「・・・黒崎さん?」



「ああ・・すまない、大丈夫だ」



「?・・ならいいんだ。・・・はあ、それにしても今日も暑くなりそうだよなあ・・・こんな日は麻婆豆腐でも食いたいなあ・・そういや豆腐買ったかな」



後半は壱哉にというより、ひとりごちながら立ち上がった新は期待したような面持ちで冷蔵庫を覗きこんだが、すぐに残念そうに肩をすくめ席に戻った。



「・・・なかったのか?…豆腐」



あまりにも残念そうな様子が気にかかり尋ねると、新は力なく頷いた。



ひらめき電球



さて、なんて応えたものかな



★俺が買いに行ってやる(+100,000)



「新、今日はこの辺りを少し回ってみようと思うんだが・・もしよければだが、俺が豆腐を買いに行ってもいいか?」



すると申し出が意外だったのか、新は一瞬だけ迷うそぶりを見せたもののすぐに極上の笑みを浮かべた。



「ほんとに?・・なら黒崎さんにお願いしてもいい?・・・えっと、じゃあ・・これお金渡しとくからさ、無駄遣いしないでくれよな」



黒崎壱哉はアイテム【お駄賃】を入手した!

!黒崎壱哉はお使いを頼まれた!



「これ・・いいのか?・・金なら俺が」



なんとなく年下の少年から買い物費用を出してもらうことに抵抗を感じてしぶる壱哉に新が慌てたように言った。



「いいって!だってさ・・これぐらいさせてくれよ。言っただろ?俺がメシ代は出すからって・・だからいいんだ」



新のせめてもの矜持なのかもしれないな、と思い直した壱哉はためらいがちに頷きかえすと、預かった小銭を大切そうに懐に仕舞い込んだのだった。(+100,000)



「あ、黒崎さん・・【商店街】の場所わかる?」



心配そうに尋ねる新に壱哉は笑顔で答えた。



「ああ、それなら心配ない。昨夜も言った通りここは一応(・・)地元だからな」



(一応って久しぶりの地元だからって意味か?)



壱哉の微妙な言い回しが気になったのか、新が不思議そうな面持ちで首を傾げたが、バイトの時間が差し迫っていたのか、速攻で食器を片づけ身支度すると、元気よく出かけていたのだった。



!行先に【商店街】が追加された



三日目/昼



新が用意した昼食を平らげた後、壱哉は自説を確かめるべくアパートを出た。

無論、新が信頼して預けてくれた合鍵で戸締りすることも忘れなかった。



昨日確かめた時は確かに四方を囲むように障壁があった。今尚周囲は霧で閉ざされてはいたが、一方だけ霧がすっきりと晴れた場所があった。



壱哉は覚悟を決めると、ゆっくりと霧に囲われたアーチを潜り抜けた。






やがて薄らとたなびく靄の先へと足を踏み入れた壱哉は、いつの間にか商店街のど真ん中に佇んでいた。

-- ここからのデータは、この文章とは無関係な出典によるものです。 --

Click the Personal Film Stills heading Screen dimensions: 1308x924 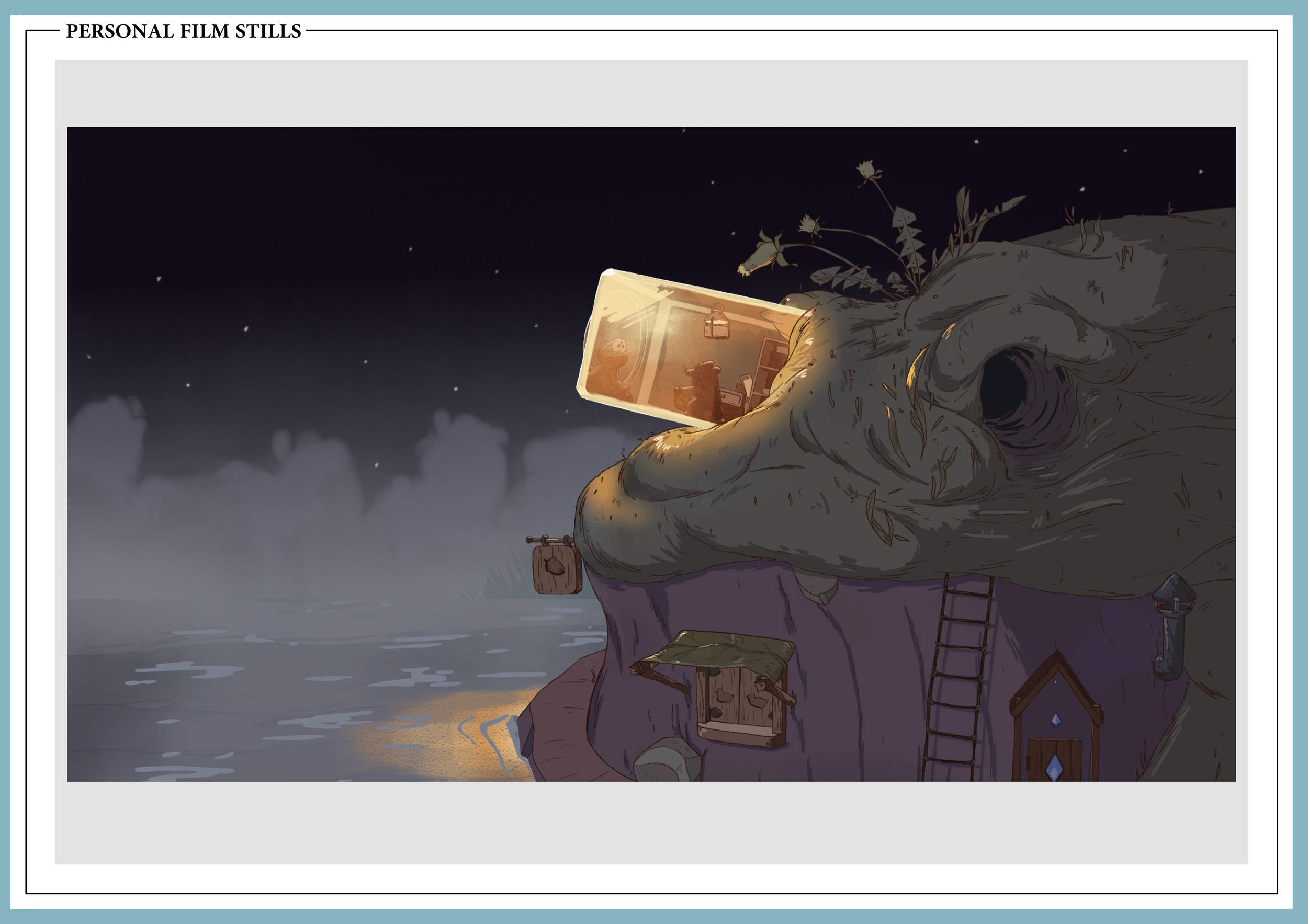click(183, 31)
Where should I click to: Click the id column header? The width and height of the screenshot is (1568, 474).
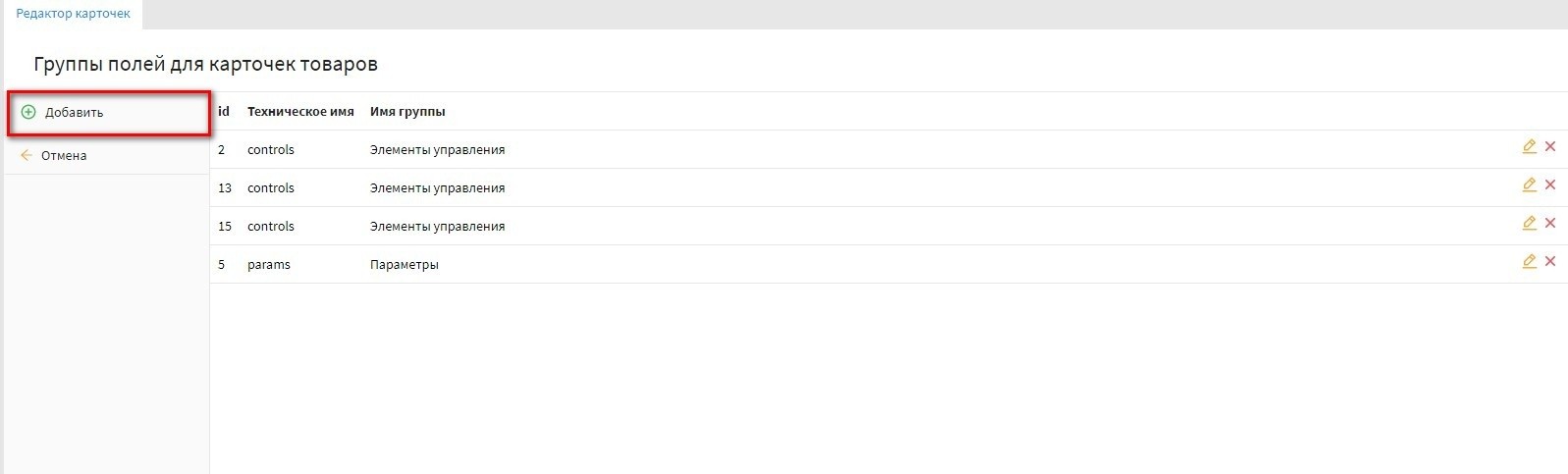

周囲の様子を伺ったが、寂れた商店街には人っ子一人の姿もなかった。



「・・・どうやら無事【商店街】に辿りつけたようだな。・・・ここは以前訪れたこともあるし、新と遭遇したこともあったからいけるんじゃないかと思ったんだが・・思った通りだったな」



無事辿りつけたことに安堵した壱哉はここに来た本来の目的を思い出した。





「ありがとうございました~」



商店街を歩き回り、やっとのことで見つけた小さな豆腐屋で無事買い物を済ませた壱哉が、親切な店員に見送られ豆腐の入った袋を手に外に出ると往来には先ほどはなかった活気が戻っていた。



壱哉は初めて買った木綿豆腐をまじまじと見ながら、新から頼まれたお使いが無事果たせたことに心から安堵していた。

(+100,000)



「・・・あとはこれを無事に持って帰るだけだな。・・・新の作る麻婆か・・楽しみだ。・・・まだ時間はあるし、せっかくここまで来たんだからもう少しこの辺りの店を冷かしていくか」



きっちりと隙なく黒スーツを着た長身の二枚目が豆腐を手に立つ様は、寂れた商店街の中で一際異彩を放っていたが、壱哉は気にした風でもなく、歩き出そうとした矢先のことだった。